3.この50周年は、多くのWTO加盟国の経済が金融市場の混乱がもたらした困難を経験している時期に到来している。我々は、この機会に、全ての市場を開放的に維持することが、これらの困難に対する持続的な解決策の重要な要素の一つでなければならないことを強調する。右を念頭に、我々は、如何なる保護主義的措置の使用も拒否し、IMF及び世界銀行におけると同様に、WTOにおいても、開放的で規則に基づく貿易体制が、あらゆる開発段階の経済において安定した成長をもたらすための貢献を最大限にするという観点から、国際的な経済政策立案の一貫性を高めるために共に作業を行うことに合意する。
4.我々は多角的貿易体制に対する支持を高めるために、多角的貿易体制の恩恵についての一般の理解を高めることの重要性を認識し、この目的に向けて努力することに合意する。この関連で、我々はWTOの活動の透明性の向上の方途につき検討する。我々は、更に、持続的経済成長及び持続可能な開発の目的に向けての努力の強化を継続する。
5.我々は多角的貿易体制の恩恵が可能な限り広範に行き渡ることを確保するためのコミットメントを新たにする。我々は、多角的貿易体制が開発途上加盟国の特定の貿易関連の関心及び開発のニーズに応じた貢献を行う必要があることを認識する。我々は、多角的貿易協定及び関連の閣僚決定における開発途上加盟国、とりわけ後発開発途上国を優遇するための特別規定の適用を見直すため、貿易と開発に関する委員会において既に進行中の作業を歓迎する。

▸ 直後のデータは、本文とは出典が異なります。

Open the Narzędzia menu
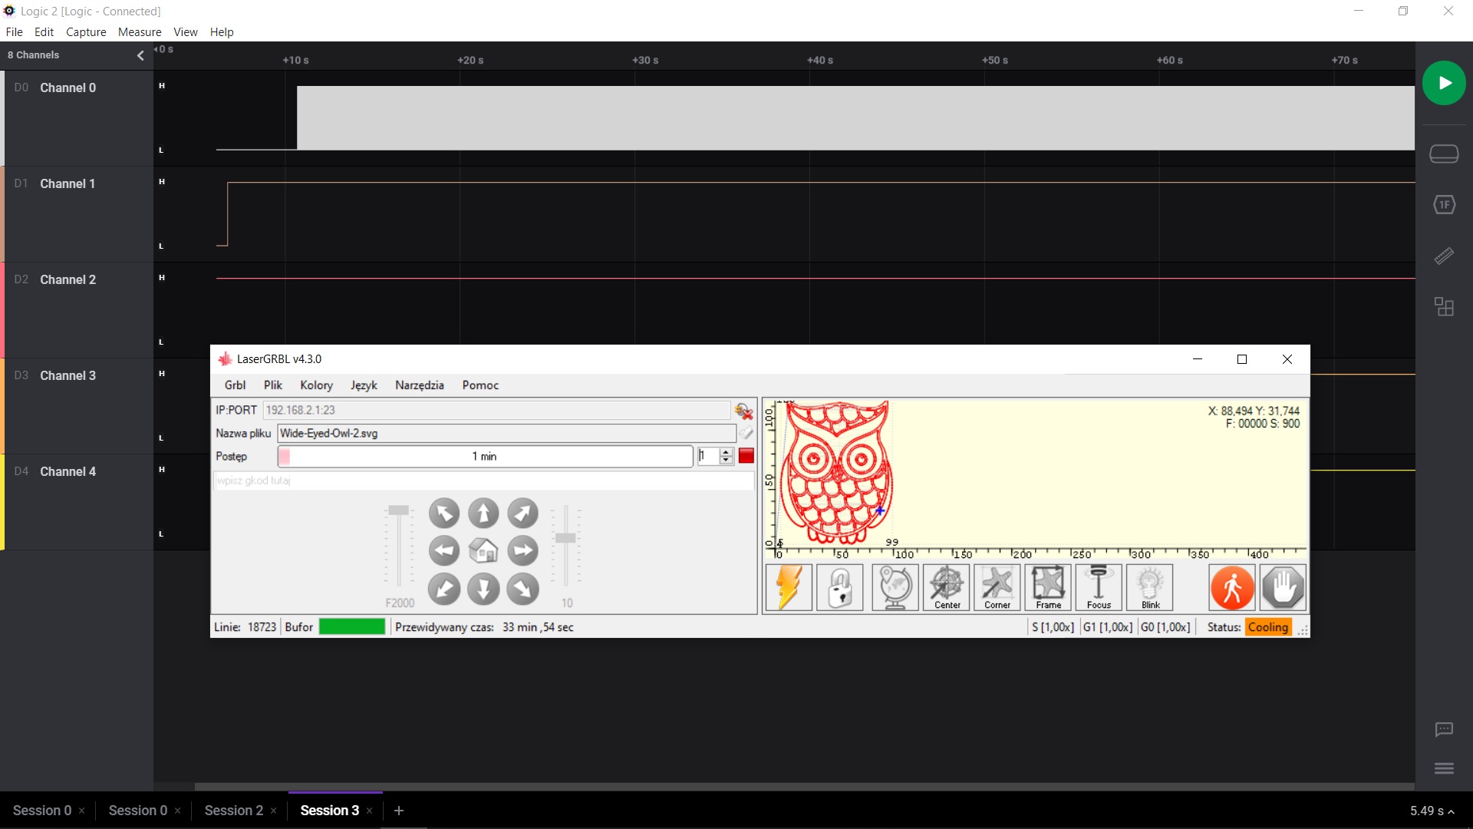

6.我々は、後発開発途上国及び経済規模の小さないくつかの国の疎外化を引き続き深く懸念しており、これらの国の多くがが直面している慢性的な対外債務問題により複雑化されているこの問題について迅速に取り組む必要性があることを認識する。この関連で、我々は、シンガポールで合意した、後発開発途上国のための行動計画を包括的に実施するために、WTOが他の国際機関と協力してとったイニシアチブ、特に1997年10月にジュネーブにて開催された後発開発途上国に関するハイレベル会合を通じて発揮したイニシアチブを歓迎する。我々はまた、右イニシアチブを極めて重視しており、そのフォローアップに関する事務局長の報告を歓迎する。我々は、後発開発途上国が輸出する産品に対する市場アクセス条件を、可能な限り広範かつ自由化された形で引き続き改善することを約束する。我々は、加盟国に対し、各国がハイレベル会合で約束した市場アクセスに関するコミットメントを実施するよう求める。
7.我々は、また、シンガポール閣僚会議以降に加入したWTO加盟国、すなわち、コンゴー共和国、コンゴー民主共和国、モンゴル、ニジェール及びパナマを歓迎する。我々は現在加入交渉中の31の申請国・地域についての進展を歓迎しまた、加入手続が可能な限り迅速に進展することを確保する決意を新たにする。我々は、WTOへの加入に当たっては、加入申請国・地域側において、WTOの諸規則及び諸原則を十分に尊重すること、並びに意味のある市場アクセスについてのコミットメントが必要であることを想起する。
8.WTO協定及び閣僚決定の完全かつ誠実な実施は、多角的貿易体制の信頼性のために絶対必要であり、また世界のあらゆる地域においてグローバルな世界貿易の拡大、雇用創出の促進及び生活水準の向上のモメンタムを維持するため不可欠である。我々が第3回閣僚会議を開催する際、我々は、個別の協定の実施と協定の目的の実現についての評価を更に追求する。その評価においては、特に、実施に当たって生じた問題及びその結果として加盟国の貿易及び開発の見通しに及ぼす影響がその対象となろう。我々は、我々が合意した、見直し、交渉及びその他の作業のための既存のスケジュールを尊重するコミットメントを再確認する。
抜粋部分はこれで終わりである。